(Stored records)

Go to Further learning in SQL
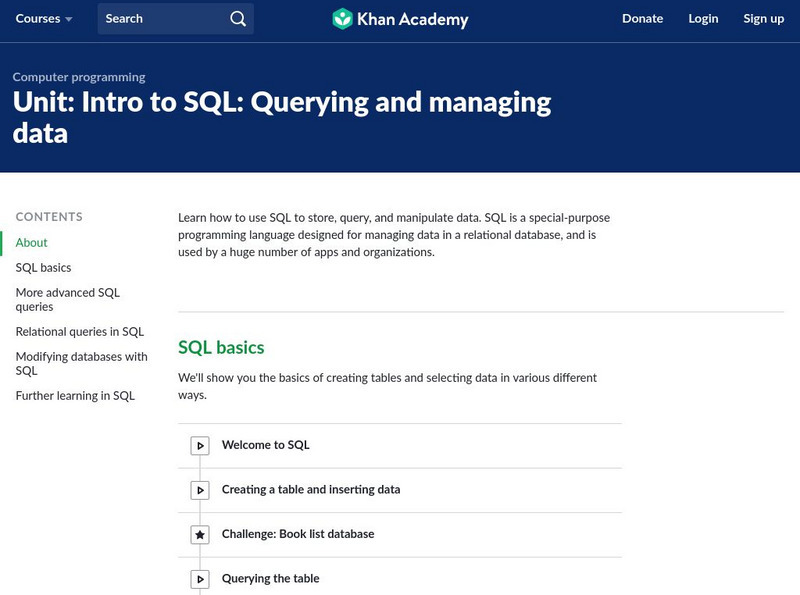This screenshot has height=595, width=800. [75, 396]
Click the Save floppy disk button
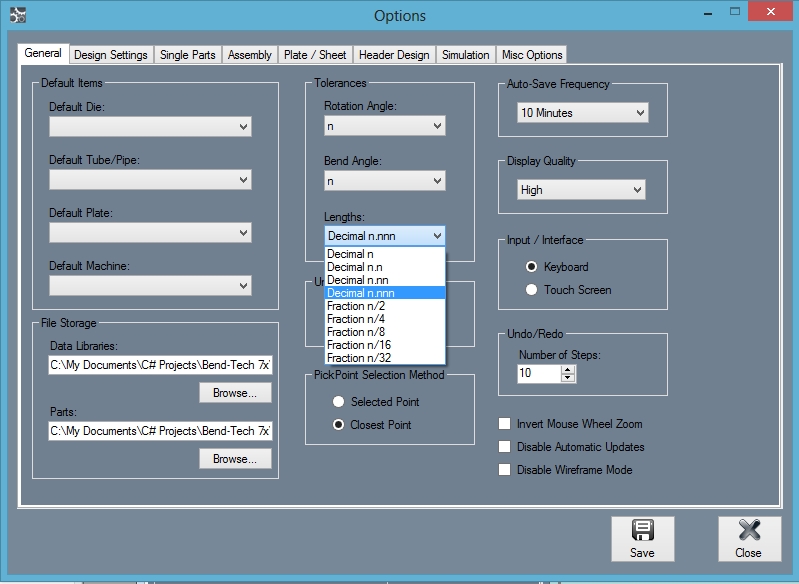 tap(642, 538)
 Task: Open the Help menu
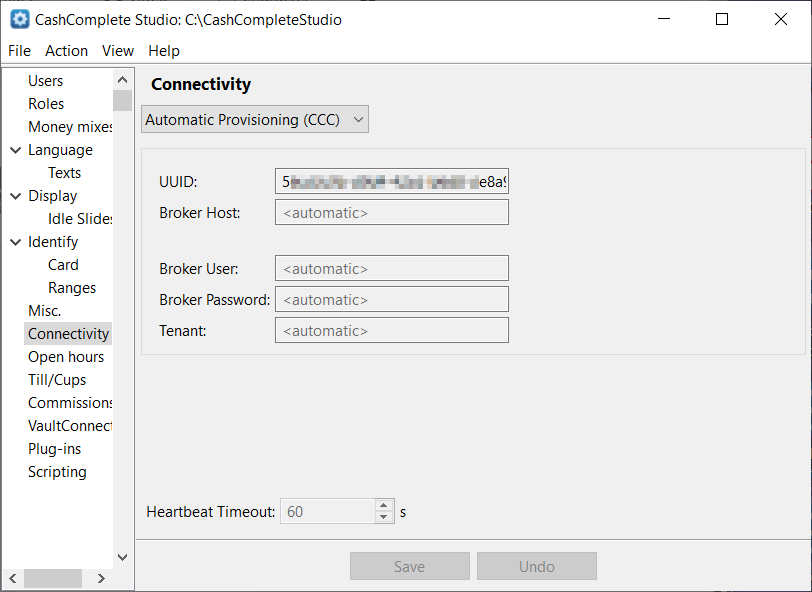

:: EXERCISE BRIEF ::
No pictures belong in the output. Restate word for word only the lines from the one containing "Click the Save floppy disk button" to the end of the entries above.

:: TASK RESULT ::
Click the Save floppy disk button
 tap(642, 538)
 Task: Open the Help menu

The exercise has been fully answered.